Jember (beritajatim.com) – Calon wakil presiden nomor urut 2 Gibran Rakabuming Raka menguji kemampuan calon presiden nomor urut 3 Mahfud MD soal regulasi karbon (carbon capture and storage), dalam dalam debat putaran kedua, yang diselenggarakan KPU RI, Jumat (22/12/2023) malam. Saat Gibran bertanya soal regulasi, Mahfud MD menjawab dan menjelaskan kaitan membuat regulasi alias Undang undang (UU).

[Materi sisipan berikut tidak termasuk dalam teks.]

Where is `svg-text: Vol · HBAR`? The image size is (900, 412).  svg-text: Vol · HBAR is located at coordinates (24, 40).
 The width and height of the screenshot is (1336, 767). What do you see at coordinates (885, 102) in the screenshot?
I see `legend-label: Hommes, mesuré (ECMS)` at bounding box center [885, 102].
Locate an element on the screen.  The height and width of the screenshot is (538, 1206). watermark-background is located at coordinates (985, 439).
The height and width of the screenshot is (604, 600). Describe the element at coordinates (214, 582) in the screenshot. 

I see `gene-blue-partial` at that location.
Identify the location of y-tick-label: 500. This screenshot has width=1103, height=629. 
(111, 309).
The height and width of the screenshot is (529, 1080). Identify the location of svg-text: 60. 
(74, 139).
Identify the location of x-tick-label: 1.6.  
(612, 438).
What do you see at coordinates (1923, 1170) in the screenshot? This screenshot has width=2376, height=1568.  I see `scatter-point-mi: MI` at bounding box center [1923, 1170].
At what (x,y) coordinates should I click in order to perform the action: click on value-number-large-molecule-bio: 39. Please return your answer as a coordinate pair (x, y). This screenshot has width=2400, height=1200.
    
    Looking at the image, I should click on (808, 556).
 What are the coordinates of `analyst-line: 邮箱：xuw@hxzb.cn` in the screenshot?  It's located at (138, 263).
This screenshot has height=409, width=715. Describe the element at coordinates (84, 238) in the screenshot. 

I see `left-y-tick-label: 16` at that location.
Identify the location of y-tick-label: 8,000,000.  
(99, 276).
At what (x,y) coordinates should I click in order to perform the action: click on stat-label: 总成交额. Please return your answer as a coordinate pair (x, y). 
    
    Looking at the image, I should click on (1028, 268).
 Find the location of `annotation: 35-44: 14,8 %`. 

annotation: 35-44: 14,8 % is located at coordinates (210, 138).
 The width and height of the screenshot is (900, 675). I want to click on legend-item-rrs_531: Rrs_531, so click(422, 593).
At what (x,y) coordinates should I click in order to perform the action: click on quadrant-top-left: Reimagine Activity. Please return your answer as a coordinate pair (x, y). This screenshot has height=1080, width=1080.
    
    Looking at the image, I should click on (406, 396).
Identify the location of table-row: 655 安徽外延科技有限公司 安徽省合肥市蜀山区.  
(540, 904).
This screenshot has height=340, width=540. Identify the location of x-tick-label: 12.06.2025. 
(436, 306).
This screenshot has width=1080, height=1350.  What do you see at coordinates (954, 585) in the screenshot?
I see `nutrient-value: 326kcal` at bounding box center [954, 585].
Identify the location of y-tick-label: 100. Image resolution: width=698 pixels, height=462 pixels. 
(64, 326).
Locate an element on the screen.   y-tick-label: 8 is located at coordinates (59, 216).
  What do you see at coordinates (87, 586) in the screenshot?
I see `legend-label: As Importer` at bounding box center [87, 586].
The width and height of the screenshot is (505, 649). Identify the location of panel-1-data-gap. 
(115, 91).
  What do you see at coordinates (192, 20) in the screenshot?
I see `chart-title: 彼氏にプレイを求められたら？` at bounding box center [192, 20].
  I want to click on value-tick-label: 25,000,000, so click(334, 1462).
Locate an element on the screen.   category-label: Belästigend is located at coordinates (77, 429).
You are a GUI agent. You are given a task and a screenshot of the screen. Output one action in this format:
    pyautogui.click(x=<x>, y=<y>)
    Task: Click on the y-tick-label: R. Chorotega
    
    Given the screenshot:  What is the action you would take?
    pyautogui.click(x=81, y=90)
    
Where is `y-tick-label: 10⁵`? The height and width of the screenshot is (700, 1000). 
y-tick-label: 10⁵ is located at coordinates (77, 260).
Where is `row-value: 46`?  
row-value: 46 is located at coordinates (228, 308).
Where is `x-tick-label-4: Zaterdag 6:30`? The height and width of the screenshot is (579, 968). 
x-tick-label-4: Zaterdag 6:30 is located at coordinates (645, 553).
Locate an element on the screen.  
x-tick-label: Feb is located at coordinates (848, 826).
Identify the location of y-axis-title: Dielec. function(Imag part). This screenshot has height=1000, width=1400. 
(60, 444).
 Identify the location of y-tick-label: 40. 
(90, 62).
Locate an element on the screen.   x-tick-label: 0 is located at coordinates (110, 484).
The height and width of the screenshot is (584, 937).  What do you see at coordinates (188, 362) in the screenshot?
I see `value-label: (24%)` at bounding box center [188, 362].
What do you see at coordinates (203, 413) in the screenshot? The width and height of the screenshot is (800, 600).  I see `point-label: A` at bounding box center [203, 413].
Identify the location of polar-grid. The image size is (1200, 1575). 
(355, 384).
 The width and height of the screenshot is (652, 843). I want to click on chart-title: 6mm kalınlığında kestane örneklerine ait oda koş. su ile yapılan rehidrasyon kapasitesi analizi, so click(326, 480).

Mahfud menjawab panjang lebar soal tata cara pembuatan regulasi. Regulasi harus diawali dari pembuatan naskah akademik. Dari sanam dilihat banyak aspek mulai dari peluang, kapasitas lembaga, hingga komunikasi publik dan prosedur. “Tapi sebenatnya yang terpenting bagi saya, apapun yang kita bangun harus ada sistem pengawasan keuangan,” katanya.
Jawaban Mahfud tidak memuaskan Gibran. “Dua menit pertanyaan saya belum dijawab sama sekali. Simpel sekali pertanyaan saya. Mohon dijawab sesuai pertanyaan. Tak perlu ngambang ke mana-mana,” katanya.
Mahfud menegaskan, tidak semua harus diketahui rinci oleh seorang wakil presiden. “Itulah kenapa membuat naskah akademik lalu dibahas,” katanya. Mahfud kemudian mengingatkan, bahwa masalah karbon bukanlah tema debat saat ini, melainkan tema debat sesi berikutnya.